AMSTERDAM (dpa-AFX) - Dutch brewer Heineken NV (HKHHF.PK) reported that its first-quarter net profit rose to 168 million euros from 94 million euros in the prior year. The effect from lower on-trade volume in Europe was more than offset by the performance of other regions and continued cost mitigation efforts.
The Heineken brand had a strong performance, well ahead of the overall market, growing 12.1% in the quarter, the company said in a statement. Volume grew double-digits in more than 40 markets, including Brazil, South Africa, China, Vietnam, Nigeria, Colombia, Argentina, France, Poland and Laos.
In Africa, Middle East & Eastern Europe, Beer volume increased organically by 9.9% with most markets contributing, with a particular strong performance in Nigeria and South Africa. Premium portfolio grew by double-digits, driven by Heineken.
In Americas, Beer volume increased organically by 0.8% in the quarter due to the growth from Mexico, the USA, Peru, Ecuador and Panama and offset by the decline in Brazil. Premium portfolio grew by double-digits, led by Heineken and Amstel Ultra.
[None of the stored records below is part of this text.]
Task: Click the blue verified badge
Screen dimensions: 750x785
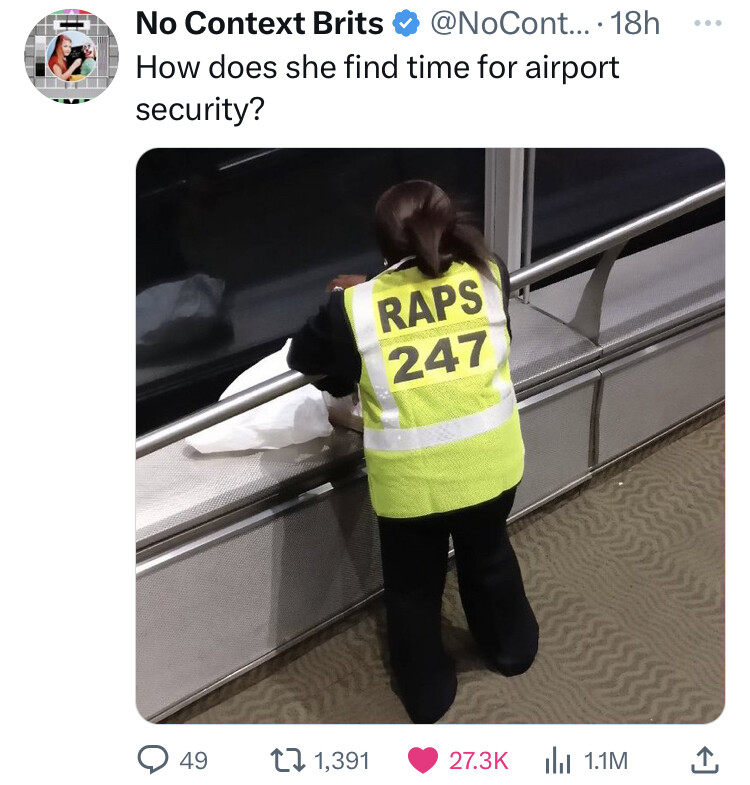Action: 406,24
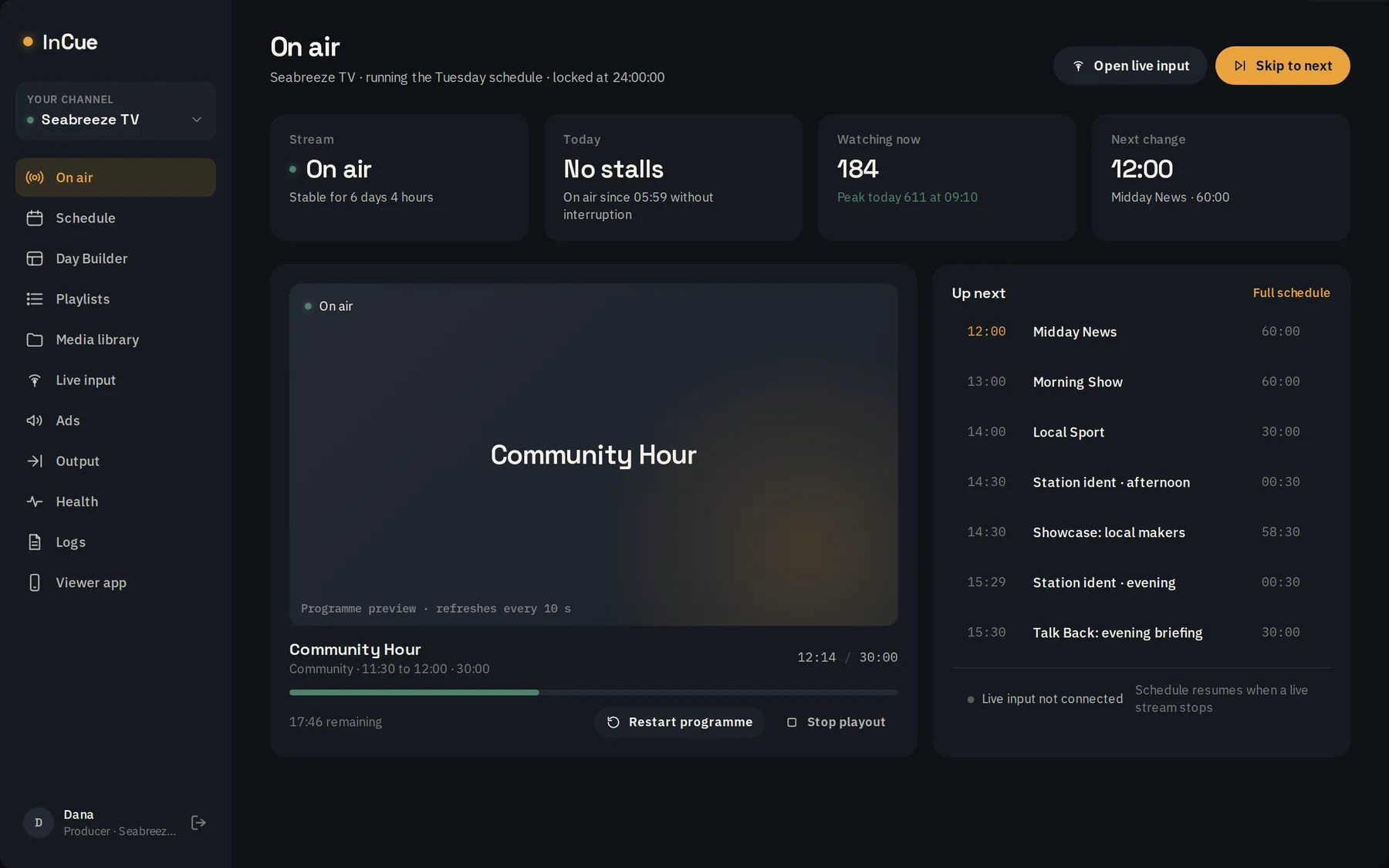Click the sign-out icon beside Dana
The image size is (1389, 868).
198,822
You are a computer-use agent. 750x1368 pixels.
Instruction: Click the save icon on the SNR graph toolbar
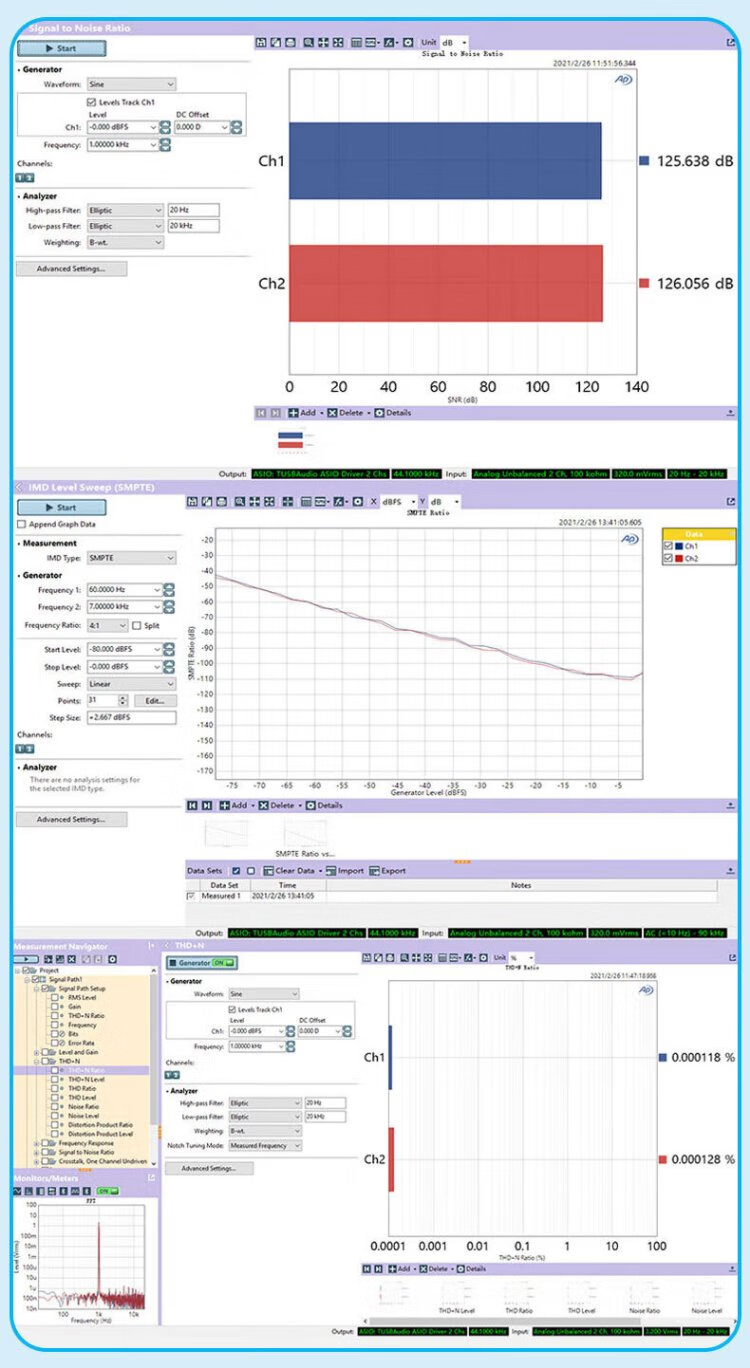coord(262,43)
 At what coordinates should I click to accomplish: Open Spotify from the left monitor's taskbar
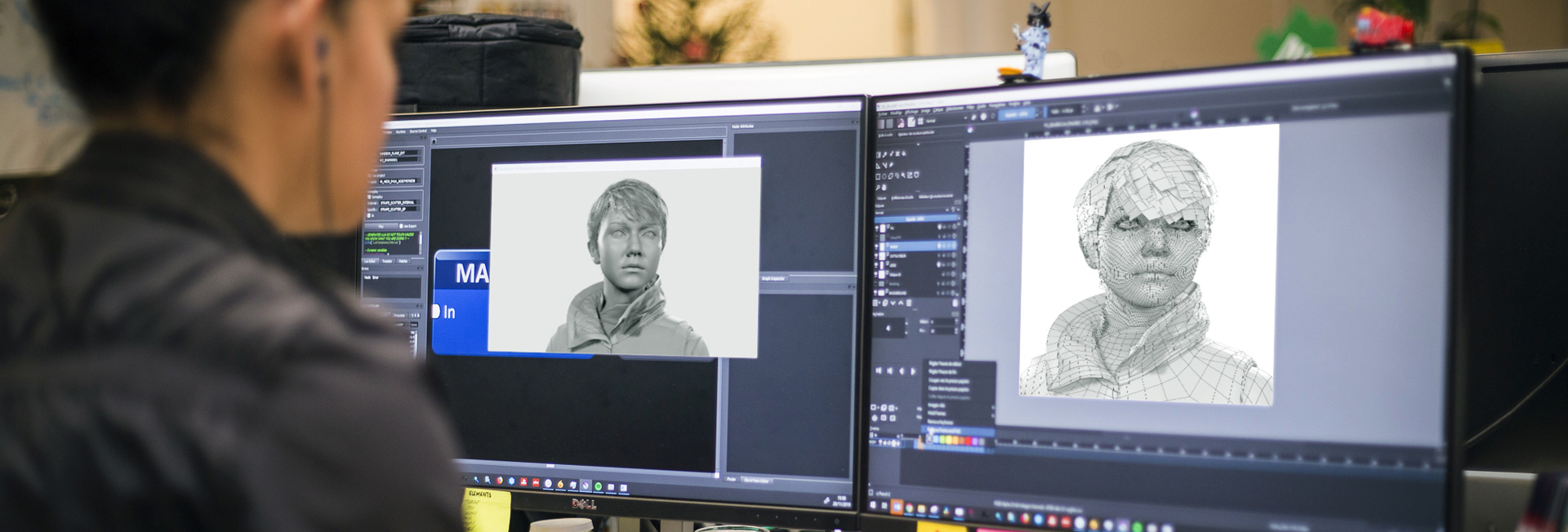tap(598, 486)
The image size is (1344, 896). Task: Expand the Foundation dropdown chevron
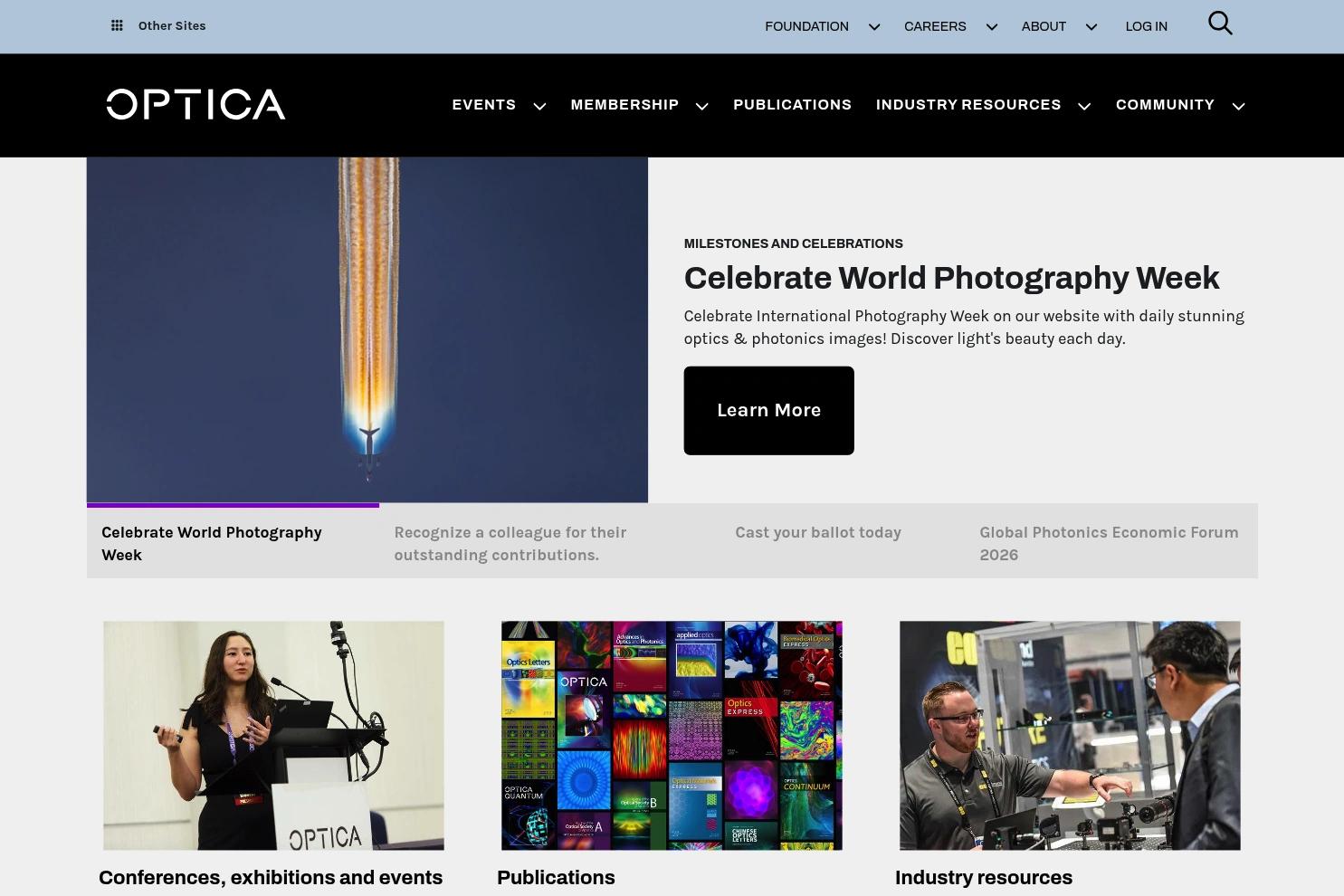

In Asia Pacific, Beer volume increased organically by 5.4%, driven by the double-digit growth of Vietnam, Singapore, Laos, Taiwan and South Korea. This was partially offset by the decline in Cambodia and the restructuring of business in the Philippines. The premium portfolio increased double-digits, driven by Vietnam.
In Europe, Beer volume declined organically by 9.7%, driven by a decline of around two thirds in the on-trade as lockdowns were in place throughout the entire quarter. The off-trade grew in the low-teens, with continued market share momentum in most markets.
The company noted that the outlook statements remain unchanged. Its business continues to be significantly impacted by the consequences of the COVID-19 pandemic. It expects market conditions to gradually improve into the second part of the year, depending on the roll-out of vaccines.